» **Problem to solve**
Set down the lines of the data exactly, starting at the first and stopping after the line containing "Estate planning milestones".

» **Provided records**
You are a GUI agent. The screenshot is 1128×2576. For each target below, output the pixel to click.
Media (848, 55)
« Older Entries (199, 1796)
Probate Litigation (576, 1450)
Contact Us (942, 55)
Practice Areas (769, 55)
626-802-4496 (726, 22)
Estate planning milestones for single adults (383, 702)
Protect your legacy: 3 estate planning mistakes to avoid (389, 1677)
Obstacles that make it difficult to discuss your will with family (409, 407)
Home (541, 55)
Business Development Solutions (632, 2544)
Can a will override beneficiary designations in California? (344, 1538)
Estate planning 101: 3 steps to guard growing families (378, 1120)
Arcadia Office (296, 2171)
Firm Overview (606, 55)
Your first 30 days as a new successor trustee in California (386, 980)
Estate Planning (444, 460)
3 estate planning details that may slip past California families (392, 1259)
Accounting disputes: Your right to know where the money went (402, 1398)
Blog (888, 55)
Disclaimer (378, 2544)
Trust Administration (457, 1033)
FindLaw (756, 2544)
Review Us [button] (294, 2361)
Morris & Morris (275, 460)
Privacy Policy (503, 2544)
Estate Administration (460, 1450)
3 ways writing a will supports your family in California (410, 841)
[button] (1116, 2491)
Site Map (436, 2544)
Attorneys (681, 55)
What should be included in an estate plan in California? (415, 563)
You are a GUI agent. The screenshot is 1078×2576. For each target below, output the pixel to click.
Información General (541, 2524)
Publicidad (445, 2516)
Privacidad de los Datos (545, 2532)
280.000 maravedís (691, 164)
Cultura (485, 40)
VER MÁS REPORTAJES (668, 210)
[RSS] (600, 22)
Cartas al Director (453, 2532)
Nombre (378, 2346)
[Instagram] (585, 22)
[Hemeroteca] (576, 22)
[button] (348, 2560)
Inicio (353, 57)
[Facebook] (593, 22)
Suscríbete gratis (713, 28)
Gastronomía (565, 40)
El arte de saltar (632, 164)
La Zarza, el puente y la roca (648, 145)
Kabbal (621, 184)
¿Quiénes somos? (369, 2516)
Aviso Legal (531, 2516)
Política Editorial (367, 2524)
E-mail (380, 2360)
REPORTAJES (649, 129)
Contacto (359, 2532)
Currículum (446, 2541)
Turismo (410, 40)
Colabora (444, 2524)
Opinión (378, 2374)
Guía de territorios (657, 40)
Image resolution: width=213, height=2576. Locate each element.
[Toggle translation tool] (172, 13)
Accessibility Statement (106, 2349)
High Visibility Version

» **Result**
You are a GUI agent. The screenshot is 1128×2576. For each target below, output the pixel to click.
Media (848, 55)
« Older Entries (199, 1796)
Probate Litigation (576, 1450)
Contact Us (942, 55)
Practice Areas (769, 55)
626-802-4496 (726, 22)
Estate planning milestones for single adults (383, 702)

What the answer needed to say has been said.